*What the task asks*. How many lines in the data below contain the string "icon"? Reply with the number alone.
**** Extracted data
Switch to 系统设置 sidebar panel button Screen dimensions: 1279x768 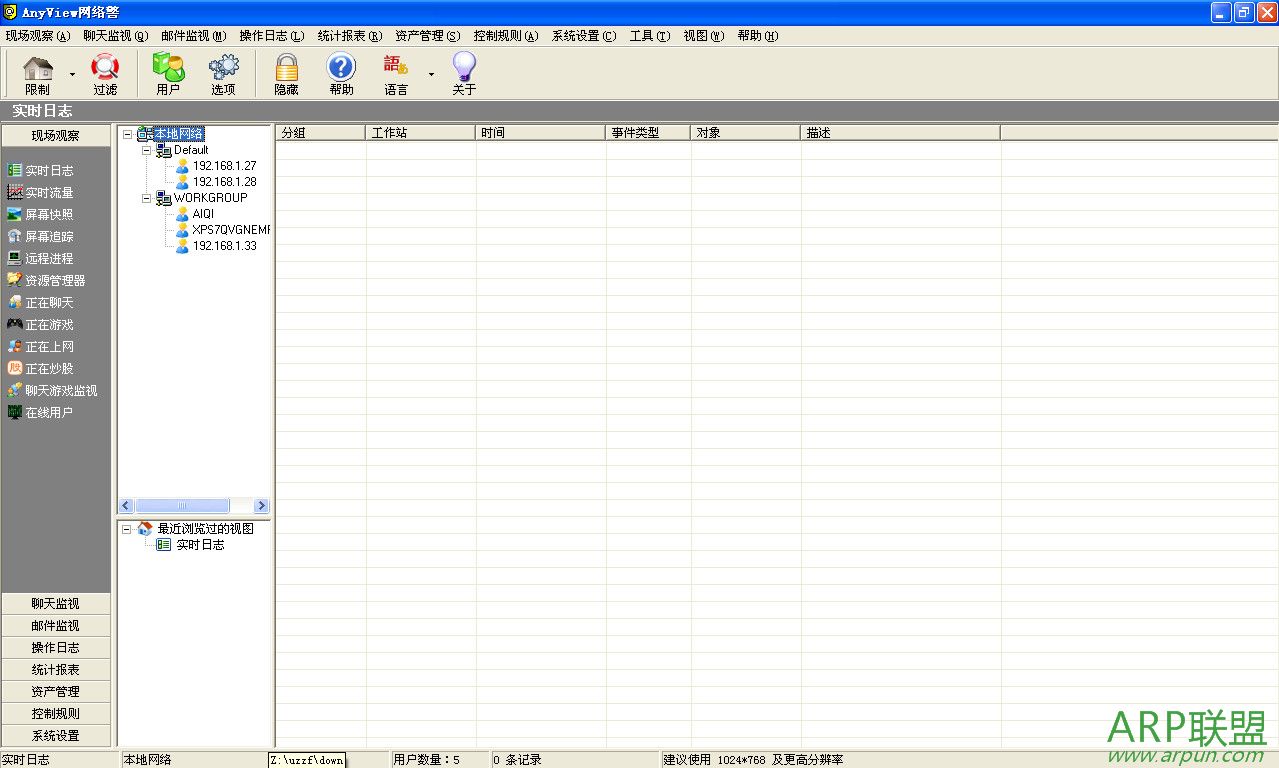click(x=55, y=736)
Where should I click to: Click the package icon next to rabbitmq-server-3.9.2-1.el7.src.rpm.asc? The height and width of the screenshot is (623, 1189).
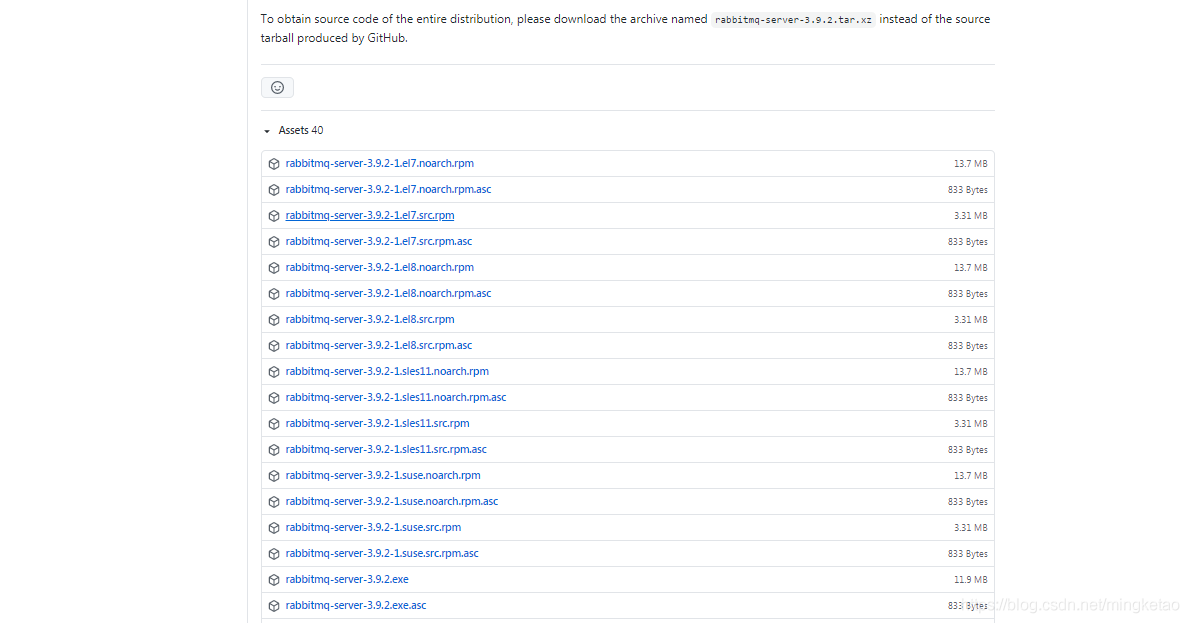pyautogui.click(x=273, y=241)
********
**** Extracted data
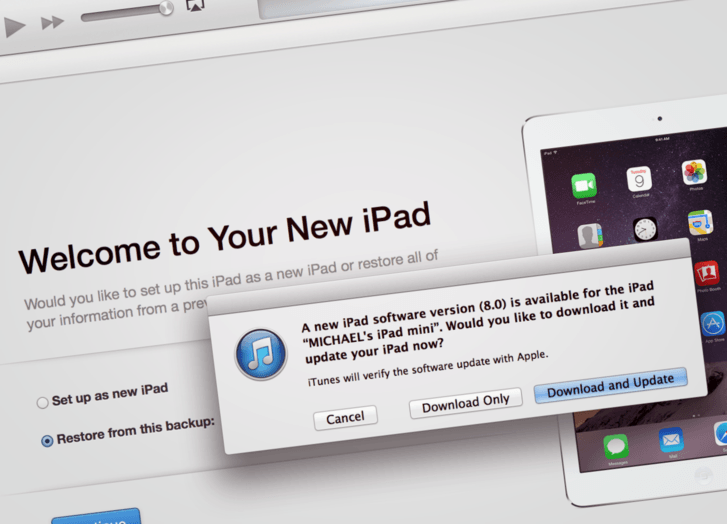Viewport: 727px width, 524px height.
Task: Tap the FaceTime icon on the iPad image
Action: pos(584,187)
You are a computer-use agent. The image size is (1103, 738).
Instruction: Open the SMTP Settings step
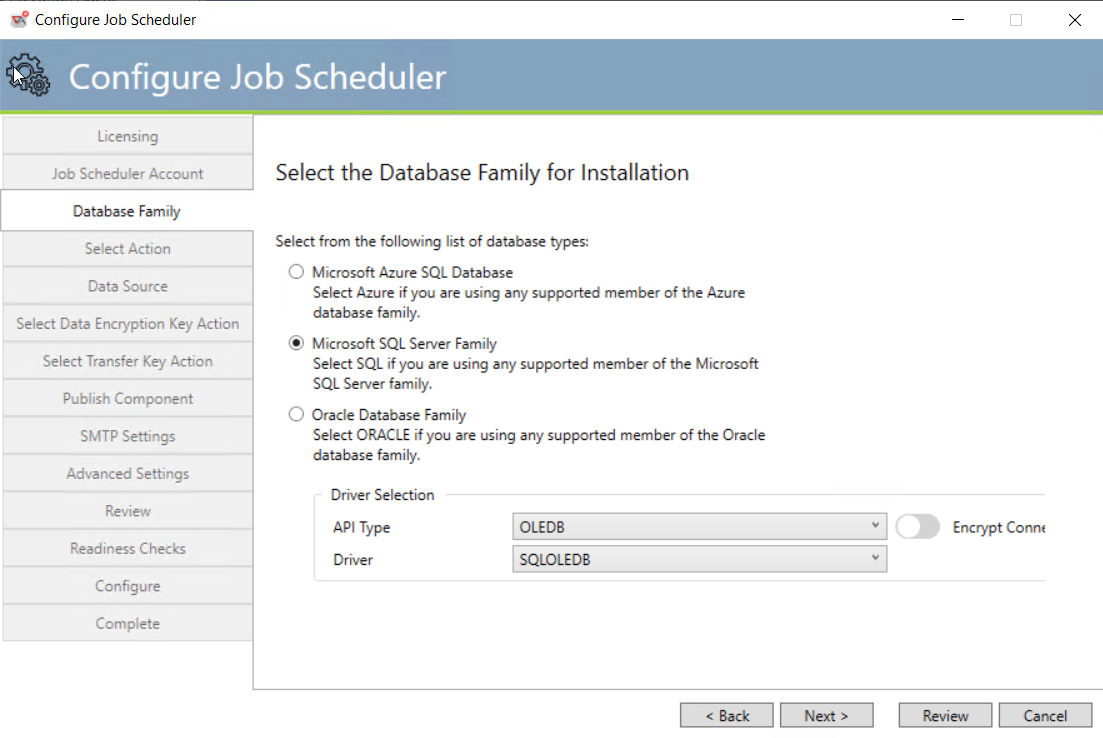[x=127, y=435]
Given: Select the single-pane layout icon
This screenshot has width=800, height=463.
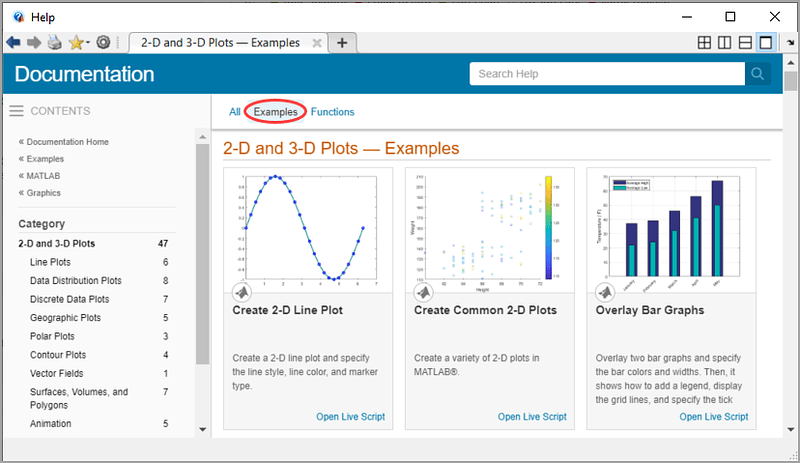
********
**** Extracted data
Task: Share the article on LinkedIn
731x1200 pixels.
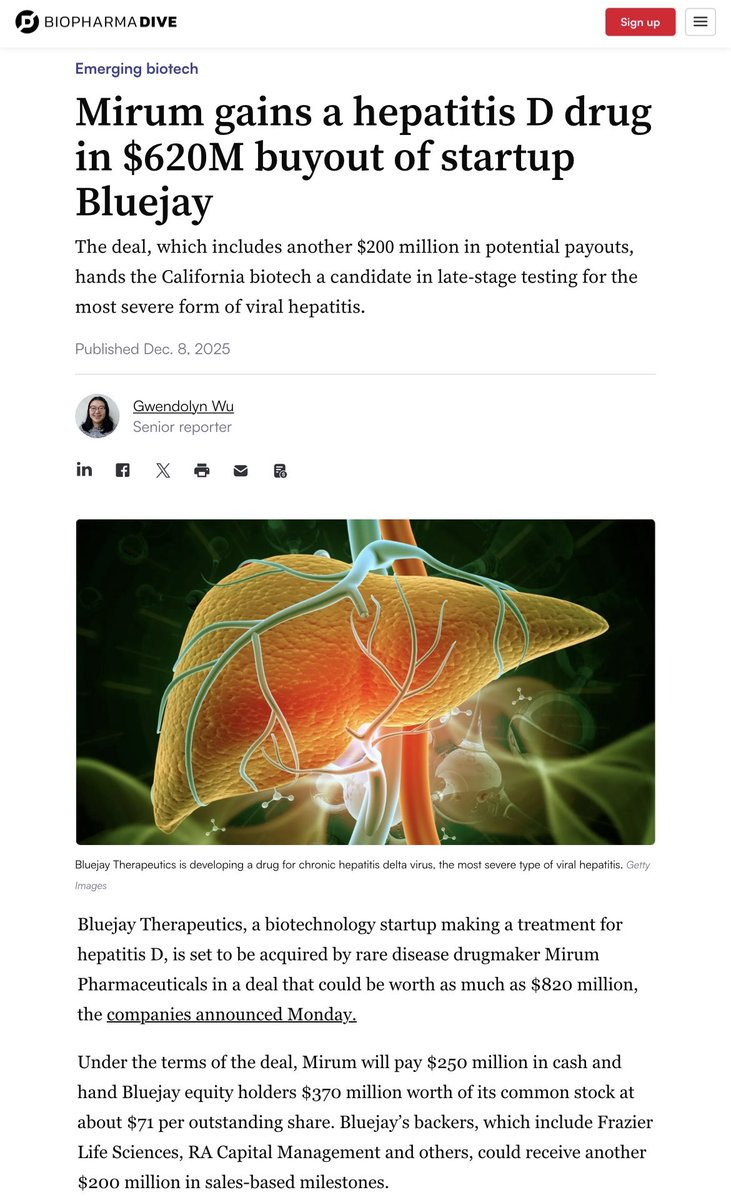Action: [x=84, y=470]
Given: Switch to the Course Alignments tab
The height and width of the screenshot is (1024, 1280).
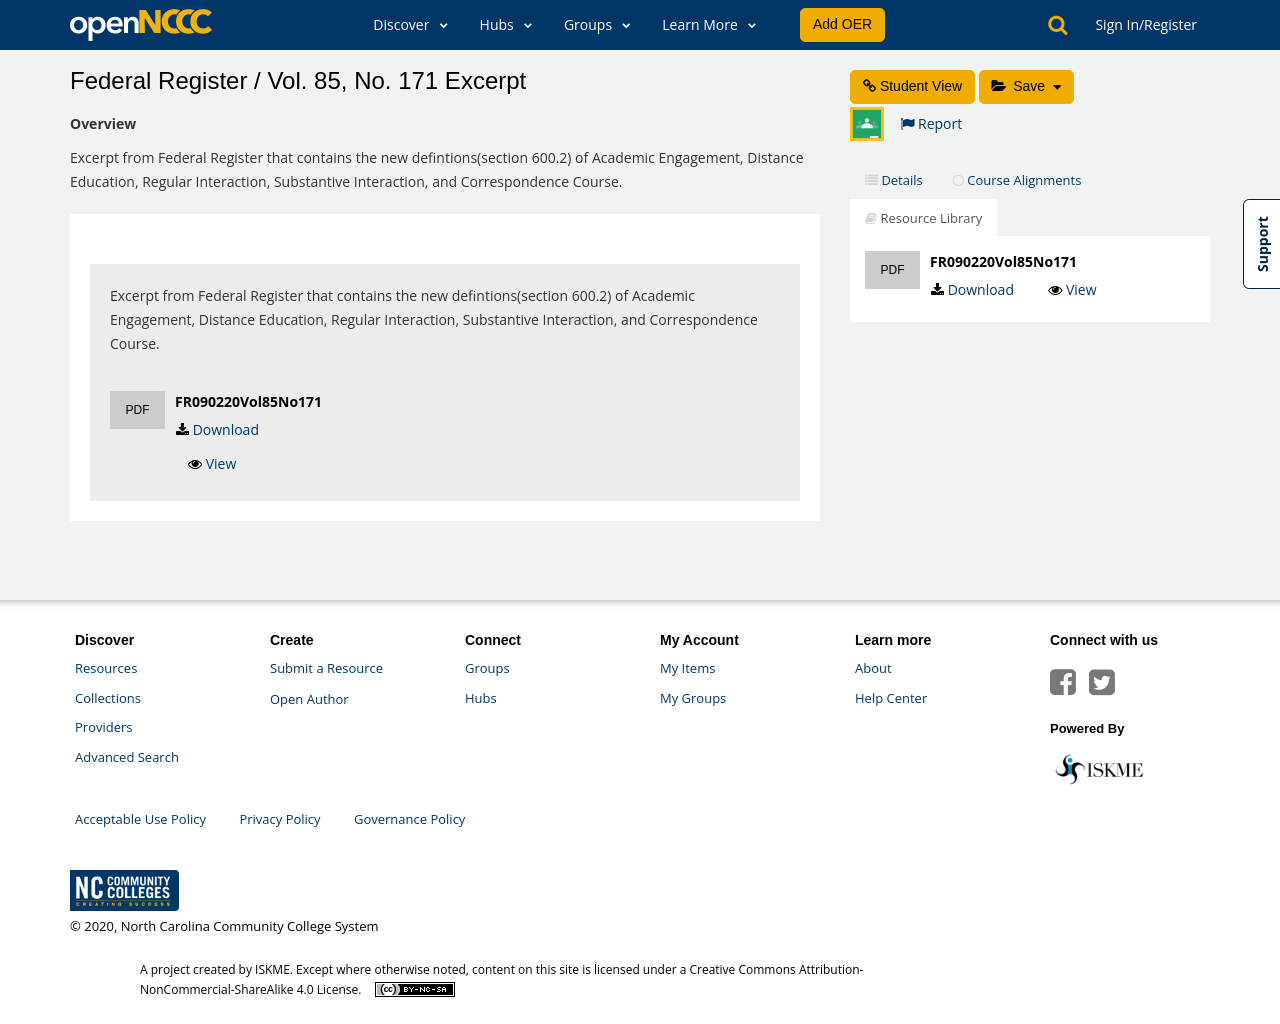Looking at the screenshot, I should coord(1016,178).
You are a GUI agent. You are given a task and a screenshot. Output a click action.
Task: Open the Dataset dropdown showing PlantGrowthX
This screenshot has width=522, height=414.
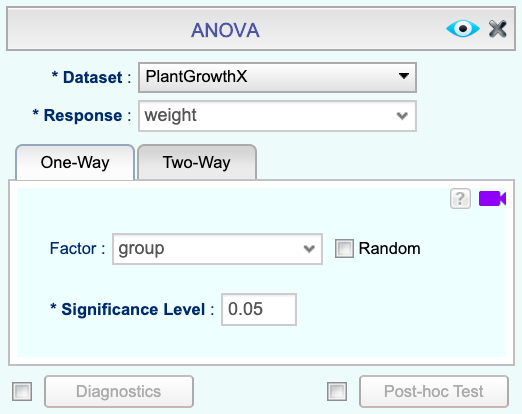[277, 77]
********
*The reply*. 3